Problem requirements:
Pick out every line in the data below that contains the string "Open", matching case exactly, and copy each of those lines.

(Entries on target coordinates)
+ + + +

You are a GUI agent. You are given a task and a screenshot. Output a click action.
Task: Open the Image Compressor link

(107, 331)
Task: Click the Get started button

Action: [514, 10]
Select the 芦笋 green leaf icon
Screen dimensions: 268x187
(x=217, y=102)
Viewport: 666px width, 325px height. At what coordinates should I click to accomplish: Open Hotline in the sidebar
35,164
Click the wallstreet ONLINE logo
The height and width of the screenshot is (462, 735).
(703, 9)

+ + + +

Worked solution:
Task: Open the Image Compressor link
Viewport: 666px width, 325px height. At what coordinates should I click to accomplish: Open Hotline in the sidebar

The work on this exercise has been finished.